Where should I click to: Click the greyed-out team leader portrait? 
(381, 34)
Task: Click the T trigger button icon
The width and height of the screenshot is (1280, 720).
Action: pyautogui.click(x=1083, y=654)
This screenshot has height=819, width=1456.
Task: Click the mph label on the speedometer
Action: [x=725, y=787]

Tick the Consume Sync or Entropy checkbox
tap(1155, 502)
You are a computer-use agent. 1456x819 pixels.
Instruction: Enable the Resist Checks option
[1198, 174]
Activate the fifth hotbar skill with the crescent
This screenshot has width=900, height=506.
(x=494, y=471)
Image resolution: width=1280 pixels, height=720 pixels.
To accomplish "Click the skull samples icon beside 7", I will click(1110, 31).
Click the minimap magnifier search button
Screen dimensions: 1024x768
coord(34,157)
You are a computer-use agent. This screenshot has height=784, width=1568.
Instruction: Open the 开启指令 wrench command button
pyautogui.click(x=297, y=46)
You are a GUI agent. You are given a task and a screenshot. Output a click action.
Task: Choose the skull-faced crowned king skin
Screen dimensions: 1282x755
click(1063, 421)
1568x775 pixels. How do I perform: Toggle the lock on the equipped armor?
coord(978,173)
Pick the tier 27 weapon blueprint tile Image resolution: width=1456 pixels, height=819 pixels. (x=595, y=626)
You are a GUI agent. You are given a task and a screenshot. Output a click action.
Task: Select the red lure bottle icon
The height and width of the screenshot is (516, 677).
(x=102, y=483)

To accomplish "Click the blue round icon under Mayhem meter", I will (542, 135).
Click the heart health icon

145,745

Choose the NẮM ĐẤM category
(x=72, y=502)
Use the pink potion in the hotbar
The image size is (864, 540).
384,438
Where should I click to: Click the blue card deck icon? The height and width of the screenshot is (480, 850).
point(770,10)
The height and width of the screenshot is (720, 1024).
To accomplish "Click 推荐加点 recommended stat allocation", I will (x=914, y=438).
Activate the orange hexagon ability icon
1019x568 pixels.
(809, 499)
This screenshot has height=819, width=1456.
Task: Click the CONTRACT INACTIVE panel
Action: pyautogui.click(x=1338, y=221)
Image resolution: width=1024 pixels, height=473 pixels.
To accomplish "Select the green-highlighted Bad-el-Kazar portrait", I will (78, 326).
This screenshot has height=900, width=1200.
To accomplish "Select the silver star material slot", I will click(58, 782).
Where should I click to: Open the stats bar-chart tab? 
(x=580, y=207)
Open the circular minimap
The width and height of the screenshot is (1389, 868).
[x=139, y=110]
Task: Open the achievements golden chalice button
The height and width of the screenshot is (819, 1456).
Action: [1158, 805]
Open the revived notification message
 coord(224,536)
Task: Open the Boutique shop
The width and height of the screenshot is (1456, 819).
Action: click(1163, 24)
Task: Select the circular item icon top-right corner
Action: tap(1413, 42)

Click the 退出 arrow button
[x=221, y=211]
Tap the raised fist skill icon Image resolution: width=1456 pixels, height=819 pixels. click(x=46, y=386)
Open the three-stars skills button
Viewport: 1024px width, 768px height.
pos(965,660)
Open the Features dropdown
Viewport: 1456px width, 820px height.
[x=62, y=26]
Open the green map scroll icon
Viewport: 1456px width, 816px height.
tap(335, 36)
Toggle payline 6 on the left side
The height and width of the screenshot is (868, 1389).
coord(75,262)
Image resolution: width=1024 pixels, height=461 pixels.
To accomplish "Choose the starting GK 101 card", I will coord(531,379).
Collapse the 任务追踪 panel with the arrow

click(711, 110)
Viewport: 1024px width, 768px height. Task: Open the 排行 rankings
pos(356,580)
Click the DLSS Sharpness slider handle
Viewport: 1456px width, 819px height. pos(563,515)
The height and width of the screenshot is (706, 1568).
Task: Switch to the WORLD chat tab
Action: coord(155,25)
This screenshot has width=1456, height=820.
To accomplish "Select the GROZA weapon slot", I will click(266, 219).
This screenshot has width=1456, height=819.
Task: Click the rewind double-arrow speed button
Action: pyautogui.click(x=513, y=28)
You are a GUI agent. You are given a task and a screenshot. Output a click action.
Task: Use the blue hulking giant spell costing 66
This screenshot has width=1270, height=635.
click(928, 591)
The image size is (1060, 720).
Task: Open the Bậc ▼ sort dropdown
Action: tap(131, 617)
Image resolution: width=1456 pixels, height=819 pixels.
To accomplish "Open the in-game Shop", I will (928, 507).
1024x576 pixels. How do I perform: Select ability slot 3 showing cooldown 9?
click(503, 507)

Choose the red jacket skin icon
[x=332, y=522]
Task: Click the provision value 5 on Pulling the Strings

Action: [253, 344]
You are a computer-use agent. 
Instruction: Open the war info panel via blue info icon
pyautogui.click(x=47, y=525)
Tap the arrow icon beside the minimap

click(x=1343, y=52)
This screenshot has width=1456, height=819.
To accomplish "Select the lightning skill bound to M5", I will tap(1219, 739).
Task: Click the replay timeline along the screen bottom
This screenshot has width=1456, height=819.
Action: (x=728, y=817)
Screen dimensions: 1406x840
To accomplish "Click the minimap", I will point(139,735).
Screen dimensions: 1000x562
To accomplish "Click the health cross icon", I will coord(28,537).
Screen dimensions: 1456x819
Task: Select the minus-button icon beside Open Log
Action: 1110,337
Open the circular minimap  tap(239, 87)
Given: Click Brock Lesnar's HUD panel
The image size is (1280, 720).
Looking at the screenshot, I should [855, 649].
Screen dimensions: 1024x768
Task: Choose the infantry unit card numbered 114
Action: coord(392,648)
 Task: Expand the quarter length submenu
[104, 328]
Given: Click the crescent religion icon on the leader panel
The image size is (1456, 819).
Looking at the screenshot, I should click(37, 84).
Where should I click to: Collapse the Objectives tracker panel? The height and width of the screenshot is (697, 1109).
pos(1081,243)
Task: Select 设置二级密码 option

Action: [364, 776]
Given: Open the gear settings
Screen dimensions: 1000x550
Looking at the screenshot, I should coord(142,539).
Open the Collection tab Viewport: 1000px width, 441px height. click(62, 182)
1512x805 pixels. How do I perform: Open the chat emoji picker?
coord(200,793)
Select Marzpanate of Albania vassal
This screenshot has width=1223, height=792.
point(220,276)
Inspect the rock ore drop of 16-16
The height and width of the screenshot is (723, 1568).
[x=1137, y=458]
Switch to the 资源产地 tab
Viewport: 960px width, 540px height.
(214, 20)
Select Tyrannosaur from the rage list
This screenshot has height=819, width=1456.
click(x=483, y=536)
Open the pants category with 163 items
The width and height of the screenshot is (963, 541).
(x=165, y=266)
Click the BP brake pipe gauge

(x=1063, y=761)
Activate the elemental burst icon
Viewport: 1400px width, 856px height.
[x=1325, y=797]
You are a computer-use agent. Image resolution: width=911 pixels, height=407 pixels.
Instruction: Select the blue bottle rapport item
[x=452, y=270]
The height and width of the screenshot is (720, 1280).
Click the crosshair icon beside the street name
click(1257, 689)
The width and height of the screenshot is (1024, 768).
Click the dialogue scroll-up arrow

◆ TASK INSTRUCTIONS
Pull out every line of the listing above that contains the string "minimap", treating uppercase and lowercase as different. Copy each such line in full.

◆ SOLUTION TO THE EXERCISE
Click the minimap magnifier search button
Open the circular minimap
Tap the arrow icon beside the minimap
To accomplish "Click the minimap", I will point(139,735).
Open the circular minimap  tap(239, 87)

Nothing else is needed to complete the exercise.